Two of the most exciting sprinters in the world right now, Ryota Yamagata and Yoshihide Kiryu (above, left to right) have shown with their performances in the 100m this season that they have all the ingredients to go right to the top in a sport Jamaican and American athletes dominate.

by Matthew Hernon

While the Japanese pair may not be ready to challenge Usain Bolt on the podium just yet, there is a growing belief that one or possibly both of them could go under 10 seconds at this summer’s World Championships in Moscow, set to begin on August 10, and put in motion an even higher profile career that could peak at a potential Tokyo Olympic Games in 2020.

It would be particularly special if Kiryu, still in High School (he runs for Rakunan High School), could achieve that feat. He became the fastest 17-year-old on the planet early this year, running an astonishing 10.01 at the Oda Memorial meet: a time that made a certain Jamaican take note.

“They always say a great athlete comes along every decade … It’s great to see athletes stepping up from all over the world; it shows that anything is possible.”
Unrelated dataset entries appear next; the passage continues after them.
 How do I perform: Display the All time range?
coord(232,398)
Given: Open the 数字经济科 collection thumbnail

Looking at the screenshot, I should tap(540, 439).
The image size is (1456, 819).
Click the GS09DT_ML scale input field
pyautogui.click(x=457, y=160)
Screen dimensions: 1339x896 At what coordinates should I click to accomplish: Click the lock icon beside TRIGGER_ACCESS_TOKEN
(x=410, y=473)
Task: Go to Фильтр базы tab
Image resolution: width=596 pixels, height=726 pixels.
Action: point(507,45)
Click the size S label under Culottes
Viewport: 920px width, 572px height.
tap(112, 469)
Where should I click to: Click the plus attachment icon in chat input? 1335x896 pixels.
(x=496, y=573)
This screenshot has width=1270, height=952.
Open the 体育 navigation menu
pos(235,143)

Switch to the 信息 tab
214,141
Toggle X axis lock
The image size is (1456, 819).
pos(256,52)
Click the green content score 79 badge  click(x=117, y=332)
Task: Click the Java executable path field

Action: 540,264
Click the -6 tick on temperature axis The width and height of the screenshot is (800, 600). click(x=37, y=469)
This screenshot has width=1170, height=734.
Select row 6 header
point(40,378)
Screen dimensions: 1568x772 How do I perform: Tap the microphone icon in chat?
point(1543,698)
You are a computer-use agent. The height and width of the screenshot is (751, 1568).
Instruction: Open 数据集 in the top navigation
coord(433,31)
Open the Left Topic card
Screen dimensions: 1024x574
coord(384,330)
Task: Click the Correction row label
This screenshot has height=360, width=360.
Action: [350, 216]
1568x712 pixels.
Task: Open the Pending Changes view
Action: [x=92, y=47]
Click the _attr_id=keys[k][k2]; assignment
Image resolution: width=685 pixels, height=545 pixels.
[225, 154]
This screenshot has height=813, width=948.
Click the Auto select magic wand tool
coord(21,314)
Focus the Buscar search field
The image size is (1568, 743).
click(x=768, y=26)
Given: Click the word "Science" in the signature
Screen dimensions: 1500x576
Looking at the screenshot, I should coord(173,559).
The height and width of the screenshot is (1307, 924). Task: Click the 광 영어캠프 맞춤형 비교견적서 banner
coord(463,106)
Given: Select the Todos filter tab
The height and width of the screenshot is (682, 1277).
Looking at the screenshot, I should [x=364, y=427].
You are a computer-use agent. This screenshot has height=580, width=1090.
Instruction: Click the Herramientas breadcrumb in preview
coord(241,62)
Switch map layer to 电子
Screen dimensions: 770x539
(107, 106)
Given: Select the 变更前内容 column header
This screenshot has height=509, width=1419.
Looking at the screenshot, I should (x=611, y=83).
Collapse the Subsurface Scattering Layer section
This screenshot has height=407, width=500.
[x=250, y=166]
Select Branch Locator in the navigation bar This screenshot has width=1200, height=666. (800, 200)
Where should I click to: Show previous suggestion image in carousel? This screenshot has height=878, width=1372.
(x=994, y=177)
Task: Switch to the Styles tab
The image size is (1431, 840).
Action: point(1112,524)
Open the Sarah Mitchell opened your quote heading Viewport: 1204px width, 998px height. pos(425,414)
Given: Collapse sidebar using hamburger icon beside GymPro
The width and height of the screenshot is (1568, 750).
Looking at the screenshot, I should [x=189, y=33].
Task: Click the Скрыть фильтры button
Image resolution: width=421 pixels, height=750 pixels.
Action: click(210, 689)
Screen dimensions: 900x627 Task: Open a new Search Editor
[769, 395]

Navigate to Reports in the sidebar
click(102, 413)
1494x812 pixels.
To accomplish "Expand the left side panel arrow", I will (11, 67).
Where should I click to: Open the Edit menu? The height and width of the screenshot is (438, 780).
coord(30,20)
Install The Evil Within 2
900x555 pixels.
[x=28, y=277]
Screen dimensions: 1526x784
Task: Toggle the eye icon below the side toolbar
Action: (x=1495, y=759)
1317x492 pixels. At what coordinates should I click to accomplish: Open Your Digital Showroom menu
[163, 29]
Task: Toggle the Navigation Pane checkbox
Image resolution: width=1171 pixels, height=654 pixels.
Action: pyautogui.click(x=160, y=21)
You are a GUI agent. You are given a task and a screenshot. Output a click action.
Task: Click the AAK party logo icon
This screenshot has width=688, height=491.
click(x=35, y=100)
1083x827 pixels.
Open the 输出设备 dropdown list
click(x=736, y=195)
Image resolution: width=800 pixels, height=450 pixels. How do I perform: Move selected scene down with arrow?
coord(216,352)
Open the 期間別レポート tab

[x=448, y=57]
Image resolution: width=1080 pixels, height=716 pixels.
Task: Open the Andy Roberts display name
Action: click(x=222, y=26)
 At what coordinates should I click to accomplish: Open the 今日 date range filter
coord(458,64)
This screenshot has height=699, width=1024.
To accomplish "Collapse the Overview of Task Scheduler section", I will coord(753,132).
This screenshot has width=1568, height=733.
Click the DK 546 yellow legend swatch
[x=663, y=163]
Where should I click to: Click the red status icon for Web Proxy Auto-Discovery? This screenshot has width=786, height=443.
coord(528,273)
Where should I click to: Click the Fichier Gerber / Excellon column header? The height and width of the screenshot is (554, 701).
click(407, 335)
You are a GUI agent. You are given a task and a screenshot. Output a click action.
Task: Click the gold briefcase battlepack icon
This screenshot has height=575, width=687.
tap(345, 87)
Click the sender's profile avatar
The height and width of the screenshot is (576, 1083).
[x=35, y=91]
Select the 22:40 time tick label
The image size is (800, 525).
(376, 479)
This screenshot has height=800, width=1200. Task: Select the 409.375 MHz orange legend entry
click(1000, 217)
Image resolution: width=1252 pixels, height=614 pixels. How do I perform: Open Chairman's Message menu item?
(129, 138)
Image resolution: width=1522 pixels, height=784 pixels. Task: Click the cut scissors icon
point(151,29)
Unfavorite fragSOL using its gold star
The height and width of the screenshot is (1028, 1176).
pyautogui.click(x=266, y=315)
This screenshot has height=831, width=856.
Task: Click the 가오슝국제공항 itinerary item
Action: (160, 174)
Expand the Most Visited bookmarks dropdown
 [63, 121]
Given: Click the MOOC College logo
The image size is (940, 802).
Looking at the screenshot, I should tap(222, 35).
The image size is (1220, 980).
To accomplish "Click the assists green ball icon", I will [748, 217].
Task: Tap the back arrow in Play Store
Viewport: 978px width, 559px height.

“When I heard (about the time) I was slightly surprised,” said a smiling Bolt at the Cayman Invitational press conference. “They always say a great athlete comes along every decade … It’s great to see athletes stepping up from all over the world; it shows that anything is possible.”

All eyes were on Kiryu as he lined up for the Japan Championships in June, but it was Keio University student Yamagata who won the race, with a time of 10.11 seconds, 0.14 seconds ahead of Kiryu.

The 21-year-old reached the semi-finals of the 100m at the London Olympics; the question now is whether he can go that one stage further in the Worlds. Koji Ito, who currently holds the Japan national record with a time of 10.00 seconds, believes that Yamagata has what it takes to compete with the big boys in Moscow:

“I expect him to progress past the early rounds,” he told Weekender. “His goal is to reach the latter stages and that is certainly possible. I think he has the power to go under 10 seconds.”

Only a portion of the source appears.